• **WORK REQUIRED**
Would you reproduce exactly, and only, the lines starting at the one with "Learn more (236, 39)" and ending at the last line of the data, with both included? Leave the pictures out.

====== PROVIDED DATA

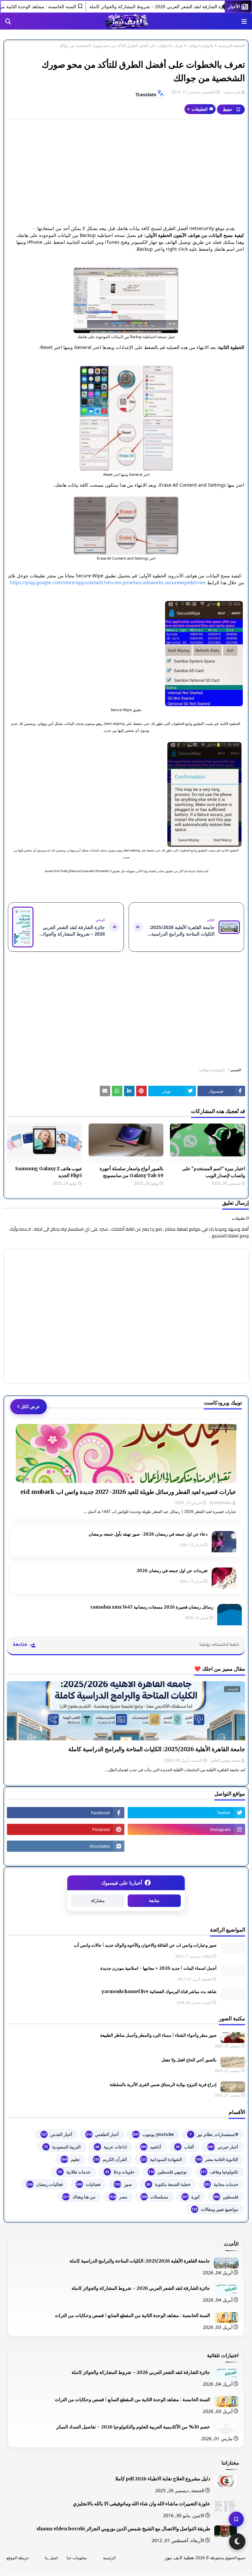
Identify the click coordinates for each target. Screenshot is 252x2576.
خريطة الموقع (18, 2558)
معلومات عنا (77, 2558)
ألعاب (185, 2147)
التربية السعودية (62, 2147)
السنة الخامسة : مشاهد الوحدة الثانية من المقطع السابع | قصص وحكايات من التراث (132, 2315)
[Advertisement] (126, 172)
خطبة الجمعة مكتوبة (169, 2184)
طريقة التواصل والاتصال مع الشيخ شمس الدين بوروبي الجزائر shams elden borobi (123, 2529)
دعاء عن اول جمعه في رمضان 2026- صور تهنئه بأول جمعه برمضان (148, 1534)
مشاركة (98, 1900)
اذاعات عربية (111, 2147)
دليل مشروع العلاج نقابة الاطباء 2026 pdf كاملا (162, 2479)
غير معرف (231, 92)
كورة (191, 2197)
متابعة (154, 1900)
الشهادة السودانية (161, 2159)
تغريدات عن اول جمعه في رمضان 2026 (172, 1570)
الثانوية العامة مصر (217, 2159)
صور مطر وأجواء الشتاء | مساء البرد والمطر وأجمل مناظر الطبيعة (158, 2035)
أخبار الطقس (102, 2134)
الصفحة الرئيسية (231, 45)
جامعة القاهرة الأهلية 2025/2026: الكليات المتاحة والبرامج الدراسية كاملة (156, 1749)
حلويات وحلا (120, 2172)
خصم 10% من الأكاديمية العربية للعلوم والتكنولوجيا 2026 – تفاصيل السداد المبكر (133, 2427)
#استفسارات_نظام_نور (214, 2134)
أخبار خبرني (222, 2147)
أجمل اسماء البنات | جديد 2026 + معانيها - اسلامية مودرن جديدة (158, 1968)
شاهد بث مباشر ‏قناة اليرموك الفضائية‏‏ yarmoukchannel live (159, 1991)
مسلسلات (154, 2197)
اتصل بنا (51, 2558)
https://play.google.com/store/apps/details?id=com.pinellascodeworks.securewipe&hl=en (108, 582)
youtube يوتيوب (153, 2134)
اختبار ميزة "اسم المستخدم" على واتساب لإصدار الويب (213, 1172)
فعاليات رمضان (45, 2184)
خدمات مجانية (221, 2184)
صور (123, 2184)
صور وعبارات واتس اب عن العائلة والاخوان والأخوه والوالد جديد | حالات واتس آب (145, 1945)
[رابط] (126, 300)
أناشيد (151, 2147)
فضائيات (88, 2184)
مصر (118, 2197)
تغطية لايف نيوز (180, 2557)
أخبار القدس (56, 2134)
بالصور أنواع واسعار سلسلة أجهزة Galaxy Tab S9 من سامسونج (131, 1172)
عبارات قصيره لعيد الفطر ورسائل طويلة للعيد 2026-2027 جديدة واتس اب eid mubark (128, 1492)
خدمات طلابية (74, 2172)
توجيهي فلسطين (167, 2172)
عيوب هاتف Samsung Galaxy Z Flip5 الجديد (48, 1172)
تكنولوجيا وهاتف (201, 45)
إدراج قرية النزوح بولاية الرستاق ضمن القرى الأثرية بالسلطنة (163, 2084)
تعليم (70, 2159)
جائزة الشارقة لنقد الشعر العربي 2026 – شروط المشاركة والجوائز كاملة (141, 2288)
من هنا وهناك (78, 2197)
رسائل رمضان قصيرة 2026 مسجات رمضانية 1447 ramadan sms (151, 1607)
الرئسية (109, 2558)
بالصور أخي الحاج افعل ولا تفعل (189, 2060)
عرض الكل (30, 1406)
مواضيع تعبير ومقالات (215, 2209)
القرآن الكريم (110, 2159)
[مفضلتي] (236, 2519)
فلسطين (226, 2197)
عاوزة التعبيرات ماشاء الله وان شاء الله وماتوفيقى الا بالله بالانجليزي (141, 2504)
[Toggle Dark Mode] (237, 2541)
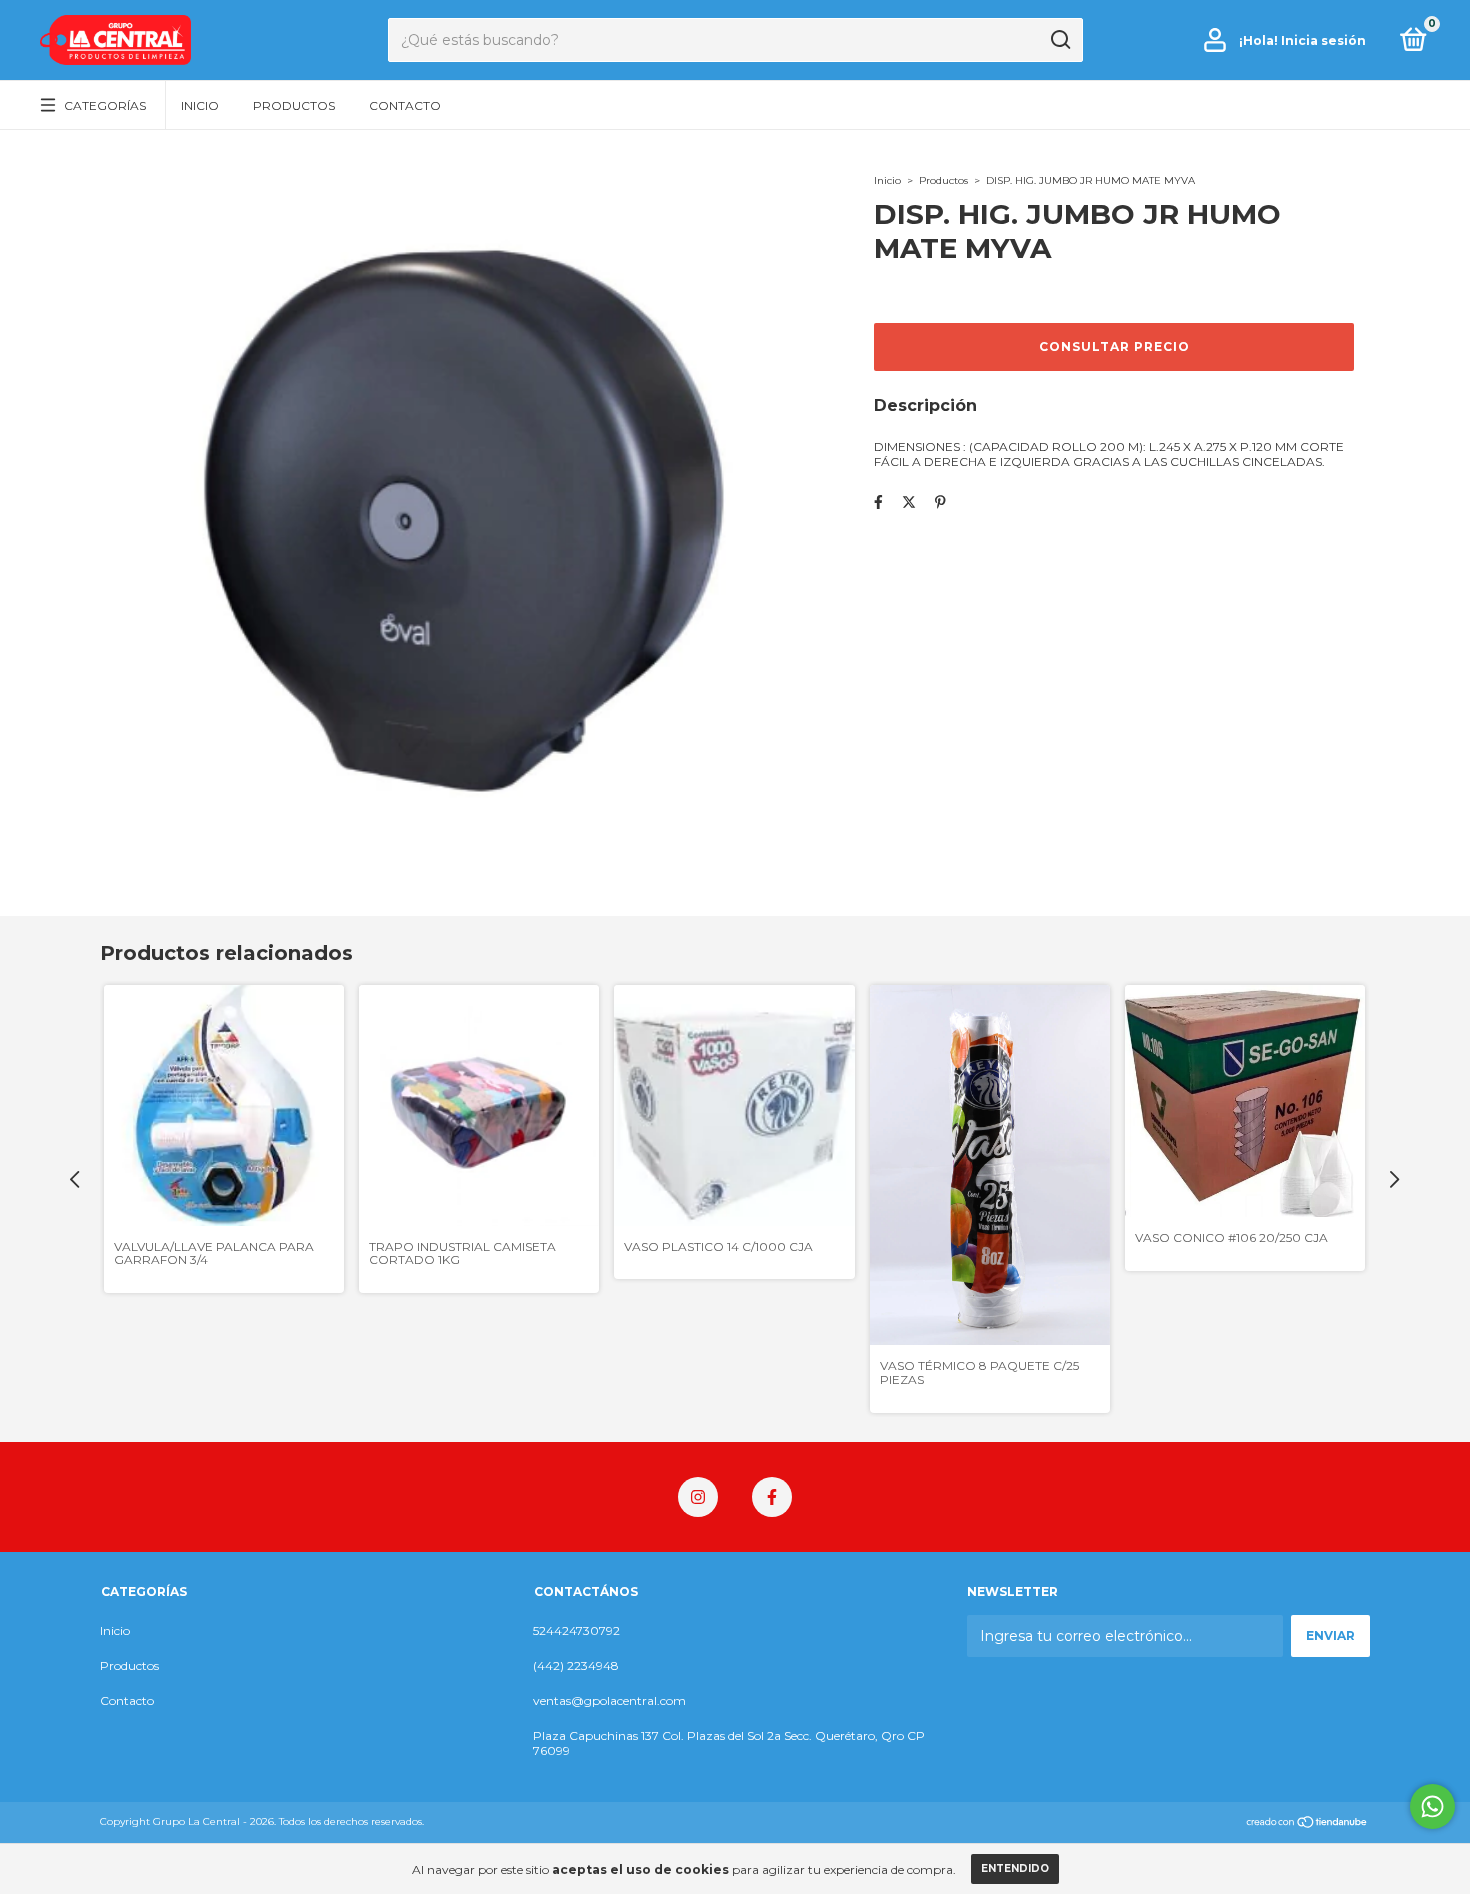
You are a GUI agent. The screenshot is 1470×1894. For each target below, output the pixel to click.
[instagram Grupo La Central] (698, 1497)
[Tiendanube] (1307, 1824)
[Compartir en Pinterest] (940, 502)
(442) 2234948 (576, 1665)
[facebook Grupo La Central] (772, 1497)
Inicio (200, 105)
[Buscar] (1059, 40)
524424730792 (576, 1630)
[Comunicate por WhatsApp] (1432, 1806)
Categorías (105, 105)
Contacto (405, 105)
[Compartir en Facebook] (878, 502)
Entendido (1015, 1868)
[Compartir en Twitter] (909, 502)
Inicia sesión (1323, 40)
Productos (294, 105)
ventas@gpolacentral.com (609, 1700)
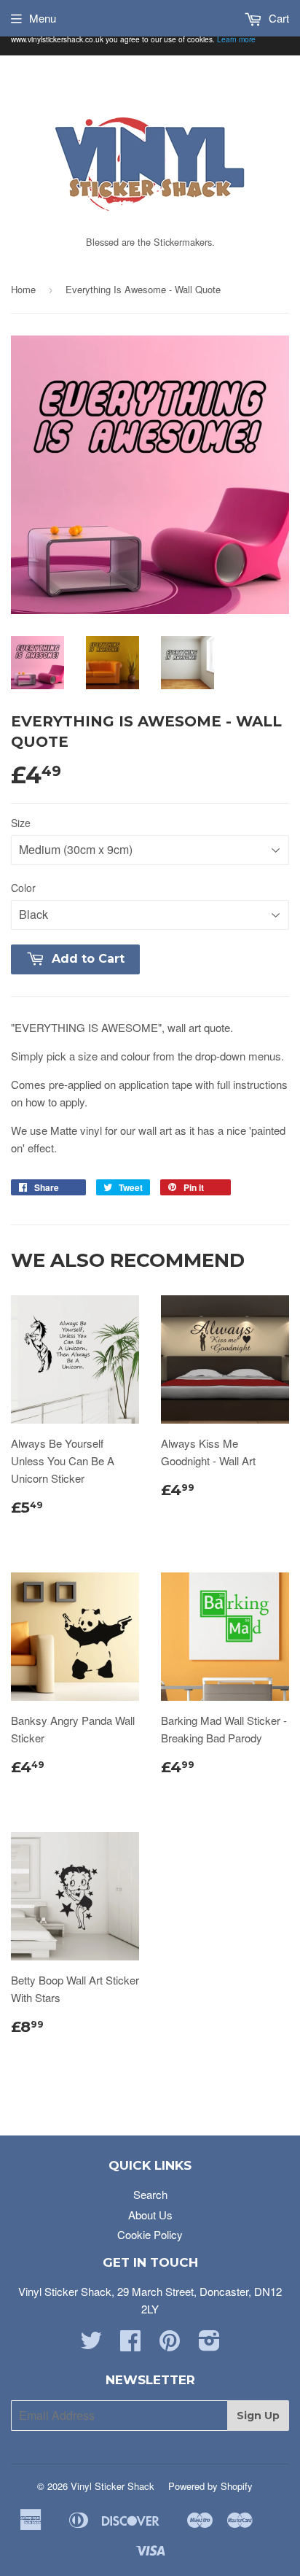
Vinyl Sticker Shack (112, 2486)
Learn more (236, 39)
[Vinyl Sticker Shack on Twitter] (91, 2344)
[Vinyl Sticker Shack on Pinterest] (170, 2344)
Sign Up (258, 2415)
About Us (150, 2214)
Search (150, 2194)
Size (21, 822)
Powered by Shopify (210, 2486)
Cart (277, 18)
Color (23, 887)
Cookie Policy (150, 2234)
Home (23, 289)
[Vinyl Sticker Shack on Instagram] (209, 2344)
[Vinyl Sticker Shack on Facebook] (130, 2344)
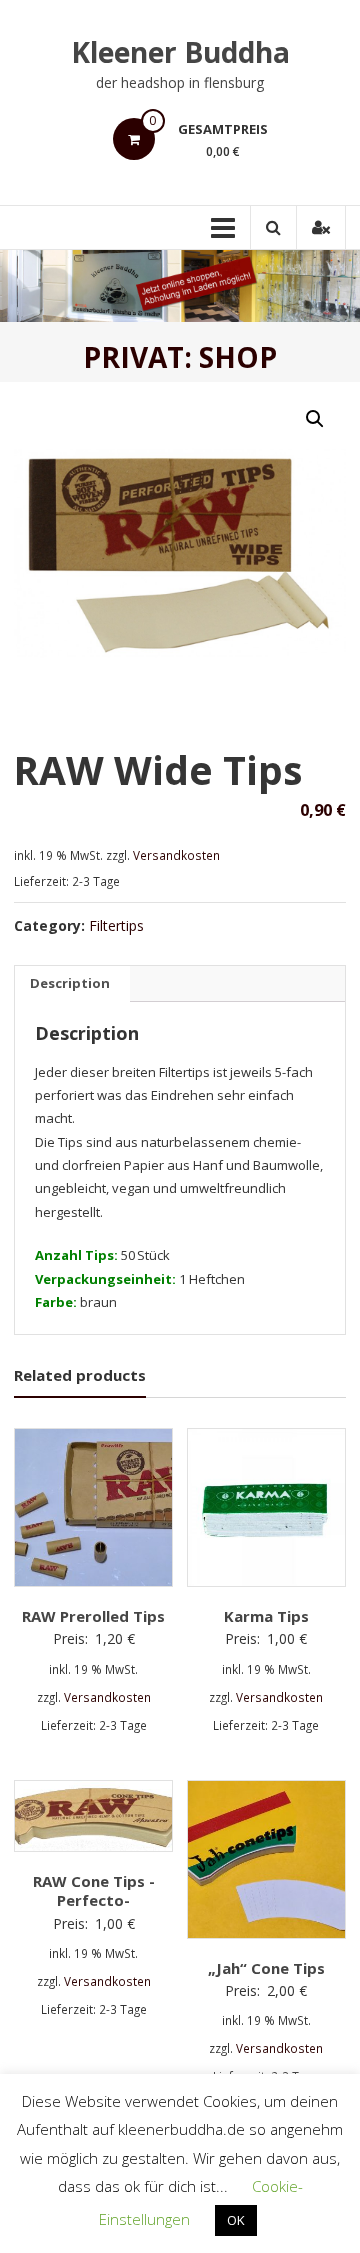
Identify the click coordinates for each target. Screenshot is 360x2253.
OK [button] (236, 2220)
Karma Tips (266, 1616)
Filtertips (116, 925)
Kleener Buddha (180, 52)
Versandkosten (176, 855)
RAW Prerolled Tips (93, 1616)
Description (70, 983)
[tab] (70, 984)
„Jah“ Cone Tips (266, 1968)
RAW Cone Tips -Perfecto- (94, 1891)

============

• **OUTPUT FOR THIS TASK**
Learn more (236, 39)
[Vinyl Sticker Shack on Twitter] (91, 2344)
[Vinyl Sticker Shack on Pinterest] (170, 2344)
Sign Up (258, 2415)
About Us (150, 2214)
Search (150, 2194)
Size (21, 822)
Powered by Shopify (210, 2486)
Cart (277, 18)
Color (23, 887)
Cookie Policy (150, 2234)
Home (23, 289)
[Vinyl Sticker Shack on Instagram] (209, 2344)
[Vinyl Sticker Shack on Facebook] (130, 2344)
Identify the click coordinates for each target. Screenshot is 360x2253.
OK [button] (236, 2220)
Karma Tips (266, 1616)
Filtertips (116, 925)
Kleener Buddha (180, 52)
Versandkosten (176, 855)
RAW Prerolled Tips (93, 1616)
Description (70, 983)
[tab] (70, 984)
„Jah“ Cone Tips (266, 1968)
RAW Cone Tips -Perfecto- (94, 1891)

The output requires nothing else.